1. INTRODUCTION
This special issue of Experimental Physiology features a collection of papers stemming from the ‘Dietary Manipulations for Health and the Prevention and Management of Disease’ symposium of The Physiological Society, held at Manchester Metropolitan University in March 2024. The 2‐day programme brought together speakers from Australia, Canada, Denmark, the Netherlands and across the UK, spanning all career stages from postgraduate researchers to world‐leading experts who presented their latest findings and/or emerging methodologies. The small, focused meeting (∼60 delegates) fostered a dynamic environment that encouraged high‐quality scientific discussions and meaningful engagement. In this Editorial, we reflect on the origins of the symposium and highlight how each article in this special issue contributes to advancing our understanding of the role of diet in health and disease.
1.1. Symposium origins
The symposium aimed to explore dietary strategies for enhancing health and preventing or managing disease, with a focus on identifying gaps in current knowledge and limitations in their application through the examination of original data. Our discussions covered a wide range of evidence, from mechanistic insights of inter‐organ signalling of adipose tissue to the effects of macronutrient composition, such as the role of protein intake in muscle protein synthesis and the impact of dietary fat on liver metabolism. To complement these discussions, we hosted a series of methodological workshops and symposium sessions, showcasing the latest techniques and technologies. These sessions bridged the gap between controlled laboratory settings and real‐world environments, featuring key methodologies such as omics approaches, magnetic resonance imaging and continuous glucose monitoring. The symposium also explored the benefits of traditional dietary interventions, including low‐calorie diets and time‐restricted eating, while considering novel approaches for disease prevention and management such as the food matrix and meal regularity. We are excited to share these articles that span organs, methods and applications from experimental physiology through to clinical application.
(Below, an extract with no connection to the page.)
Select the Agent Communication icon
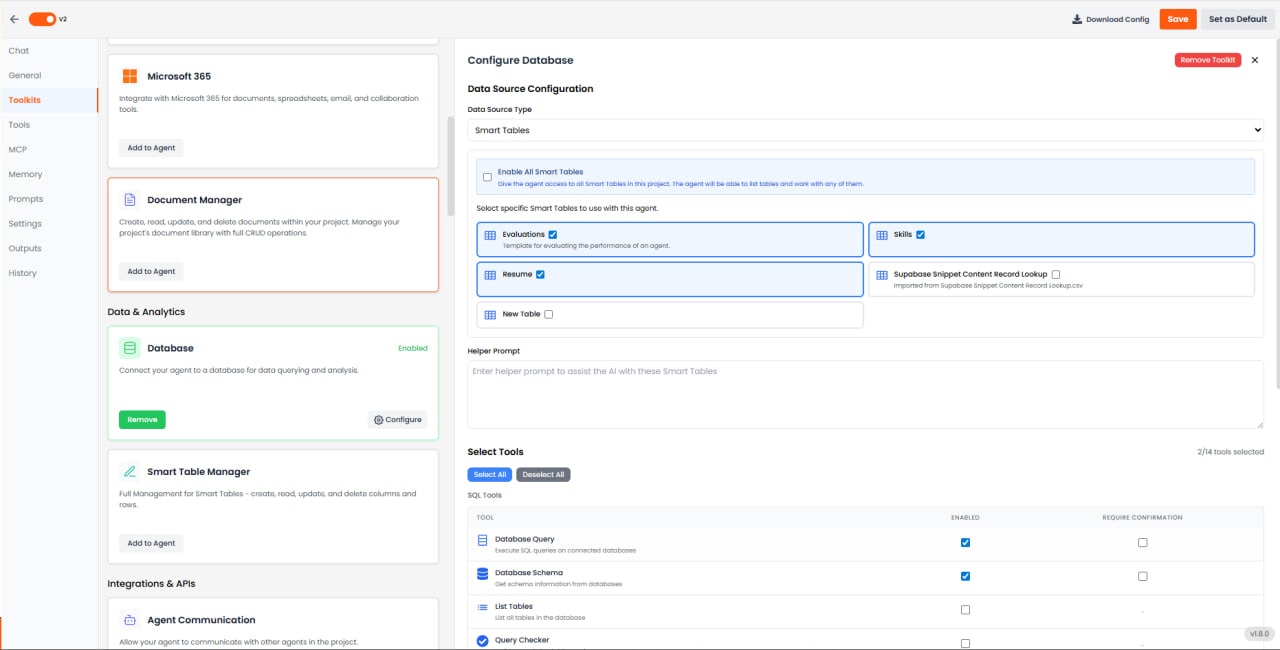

2. THE ROLE OF ADIPOSE‐DERIVED MOLECULES
Malicka et al. (2025) discuss inter‐organ signalling mechanisms of metabokines and lipokines derived from brown and beige adipose tissue and focus on their roles in metabolic homeostasis and diseases. This thorough review of the literature explores the clinical potential of therapeutically targeting metabokine‐mediated pathways, for example, to treat cardiometabolic disease. The authors propose that specific modulation of metabokine transporters and receptors may offer superior specificity and efficacy compared with traditional, and as of yet unsuccessful, therapeutic approaches to brown adipose tissue thermogenic activation.
3. PHENOTYPIC AND DIETARY INFLUENCES ON INTRAHEPATIC TRIGLYCERIDE ACCUMULATION
Smith et al. (2025) delve into the mechanisms governing intrahepatic triglyceride (IHTG) accumulation, emphasising the interplay between individual phenotypes and dietary factors. They explore how variables such as adiposity levels, insulin sensitivity and genetic predispositions can influence hepatic lipid metabolism, ultimately affecting the likelihood of IHTG deposition. The authors present evidence that high‐carbohydrate diets, particularly those rich in fructose, can exacerbate hepatic lipogenesis, while high‐fat diets contribute to IHTG accumulation through different metabolic pathways. This work enhances our understanding of non‐alcoholic fatty liver disease and paves the way for personalised dietary interventions aimed at reducing IHTG and its metabolic effects. This nuanced examination highlights the complexity of dietary impacts on liver fat content.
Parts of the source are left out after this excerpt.